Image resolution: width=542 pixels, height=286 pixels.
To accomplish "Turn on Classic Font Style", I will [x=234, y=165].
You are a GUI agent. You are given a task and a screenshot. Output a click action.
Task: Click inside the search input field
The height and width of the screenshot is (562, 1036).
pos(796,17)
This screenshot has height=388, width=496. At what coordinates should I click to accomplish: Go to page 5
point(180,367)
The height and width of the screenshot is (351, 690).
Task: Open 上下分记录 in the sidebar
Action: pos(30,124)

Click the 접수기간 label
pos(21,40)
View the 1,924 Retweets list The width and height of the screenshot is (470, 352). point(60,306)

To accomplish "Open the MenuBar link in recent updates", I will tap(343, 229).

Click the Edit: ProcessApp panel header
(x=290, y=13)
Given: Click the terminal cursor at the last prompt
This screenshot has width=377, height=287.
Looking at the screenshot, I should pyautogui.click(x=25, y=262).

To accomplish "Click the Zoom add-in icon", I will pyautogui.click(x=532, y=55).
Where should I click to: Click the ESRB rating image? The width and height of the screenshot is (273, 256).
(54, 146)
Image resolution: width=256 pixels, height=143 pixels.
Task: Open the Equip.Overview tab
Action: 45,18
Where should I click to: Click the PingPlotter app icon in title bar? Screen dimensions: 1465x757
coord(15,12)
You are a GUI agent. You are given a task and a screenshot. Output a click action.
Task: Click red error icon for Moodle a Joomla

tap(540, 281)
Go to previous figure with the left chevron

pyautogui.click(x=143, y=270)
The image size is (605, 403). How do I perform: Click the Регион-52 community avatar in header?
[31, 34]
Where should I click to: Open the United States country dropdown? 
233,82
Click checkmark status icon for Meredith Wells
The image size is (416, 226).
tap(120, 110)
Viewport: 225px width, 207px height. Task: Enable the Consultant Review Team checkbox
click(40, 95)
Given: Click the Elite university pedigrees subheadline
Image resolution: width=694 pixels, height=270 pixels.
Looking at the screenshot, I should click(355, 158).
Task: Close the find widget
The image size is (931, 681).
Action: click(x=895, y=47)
-----
DIRECTIONS
Which lines of the listing above contain the string "header"? List every one of them in full, treating uppercase and lowercase as different.

ANSWER IN FULL
Click the Edit: ProcessApp panel header
The image size is (605, 403). How do I perform: Click the Регион-52 community avatar in header?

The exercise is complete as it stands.